> [DIRECTIONS]: Below are records with pictures; copy word for word only the lines between the line with "How do I perform: Click line" and the line with "You are a computer-use", inclusive, and drop the pictures.

> [SUPPLIED ENTRIES]:
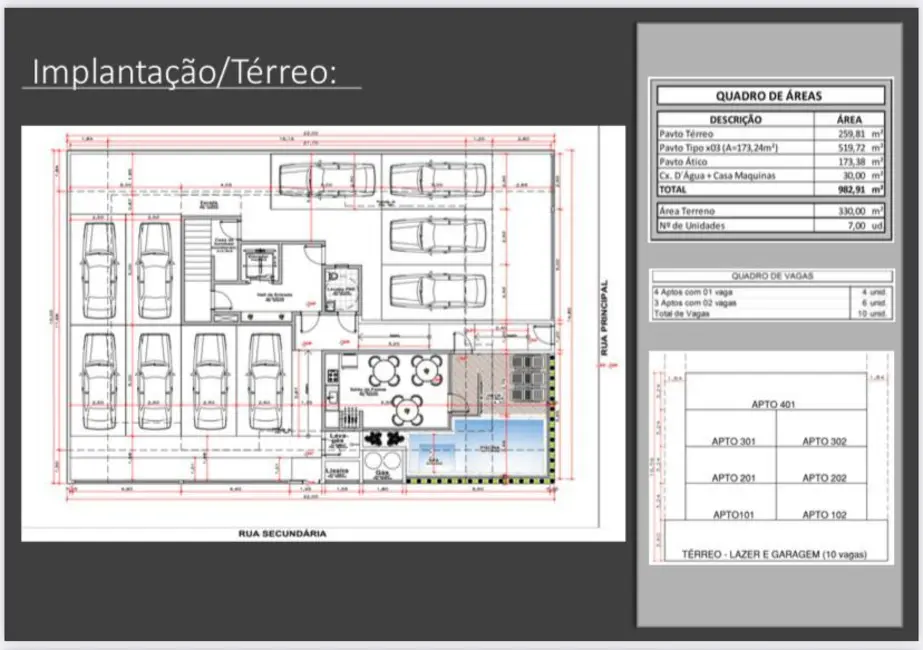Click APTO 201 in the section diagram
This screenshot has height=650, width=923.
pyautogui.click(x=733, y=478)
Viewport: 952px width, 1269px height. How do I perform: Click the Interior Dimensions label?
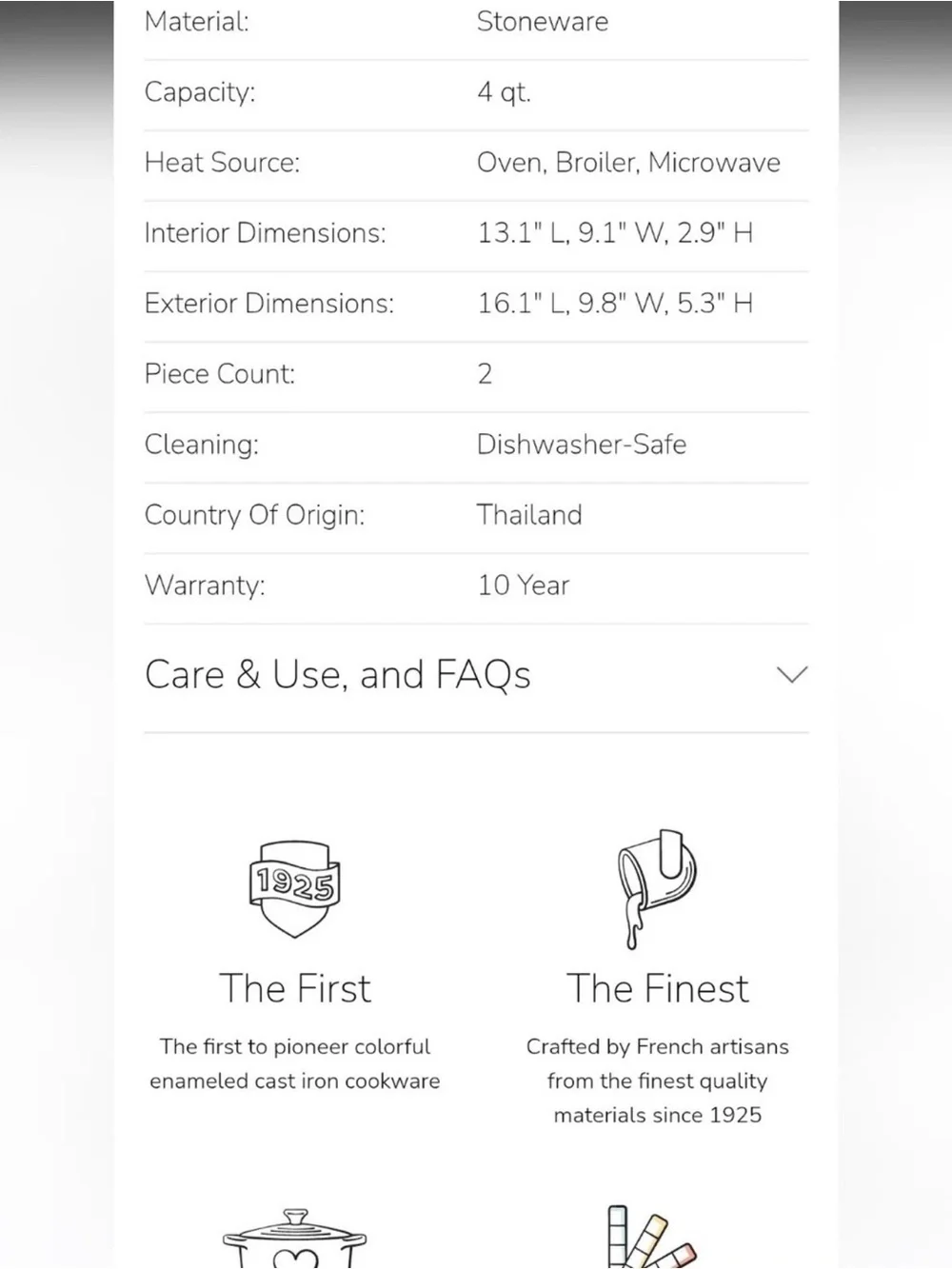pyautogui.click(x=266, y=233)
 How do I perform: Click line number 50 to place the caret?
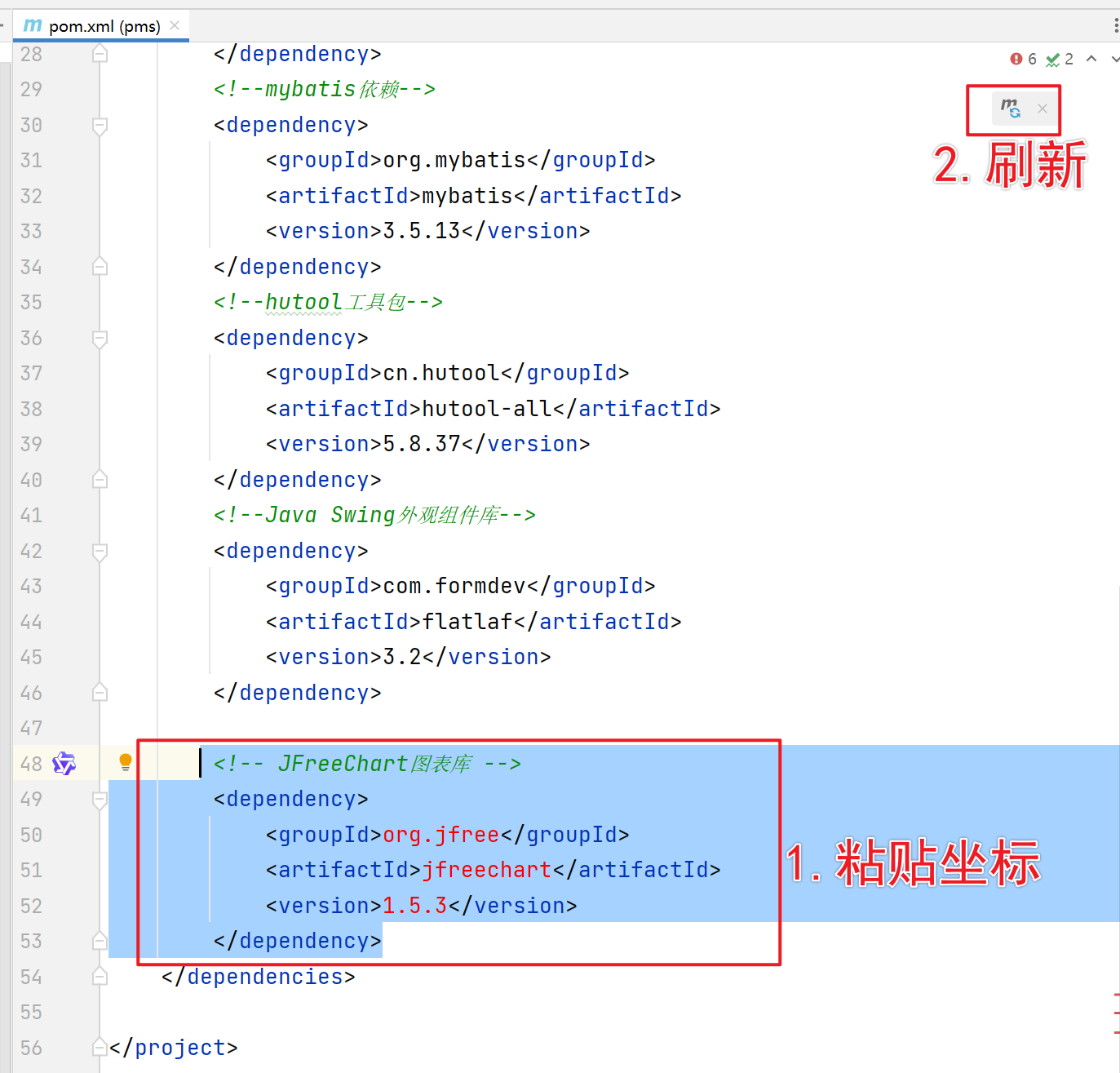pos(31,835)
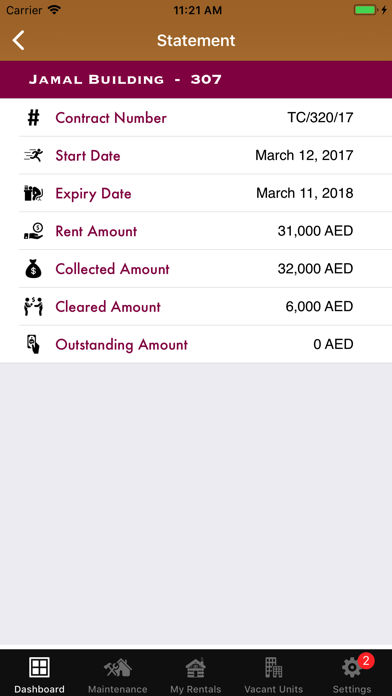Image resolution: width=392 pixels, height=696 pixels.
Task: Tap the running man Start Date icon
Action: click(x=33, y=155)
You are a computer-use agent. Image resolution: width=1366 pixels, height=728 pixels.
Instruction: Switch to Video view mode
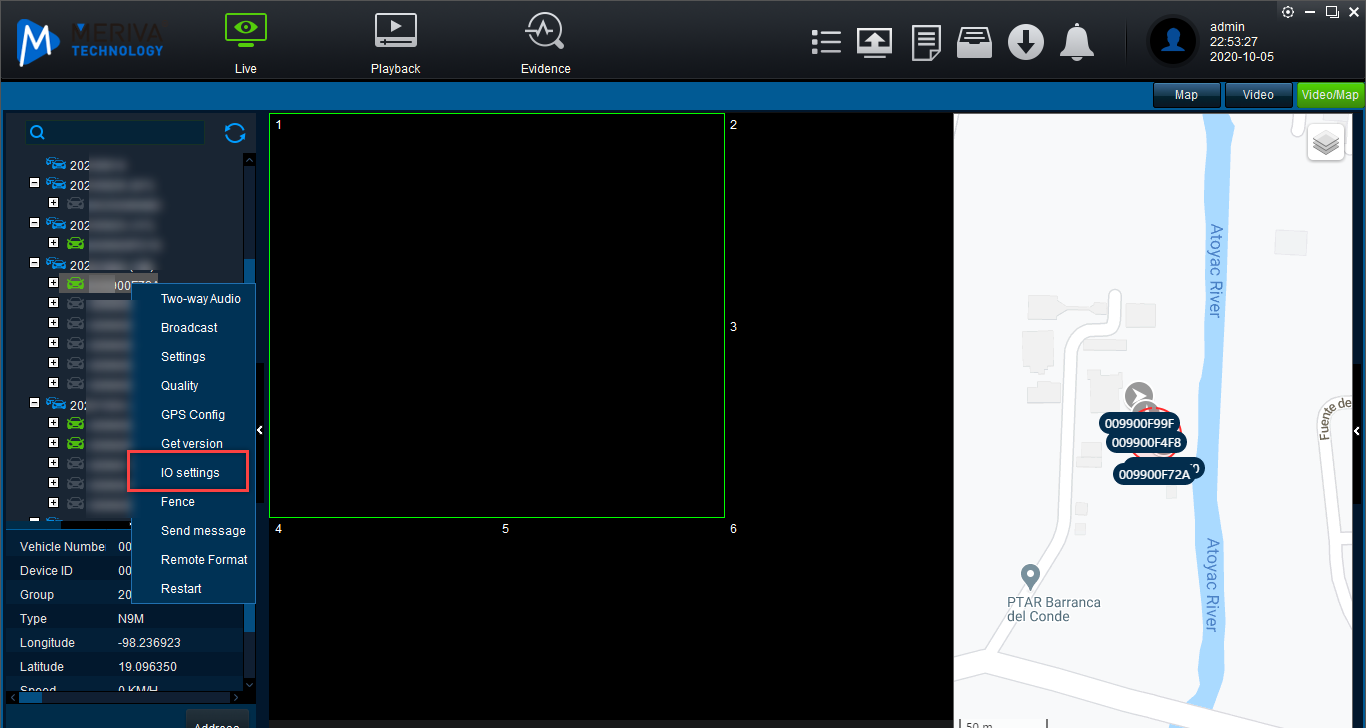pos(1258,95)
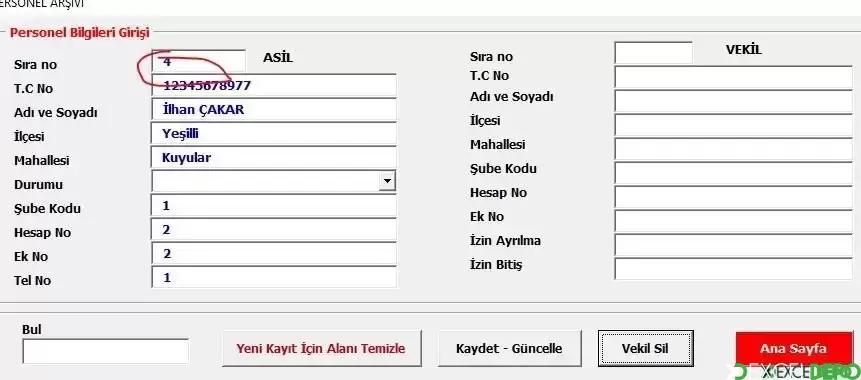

> [RESPONSE TO THE TASK]:
 How do I perform: Click line number 50 to place the caret?
pos(31,835)
Image resolution: width=392 pixels, height=696 pixels.
Task: Tap the running man Start Date icon
Action: click(x=33, y=155)
You are a computer-use agent. Image resolution: width=1366 pixels, height=728 pixels.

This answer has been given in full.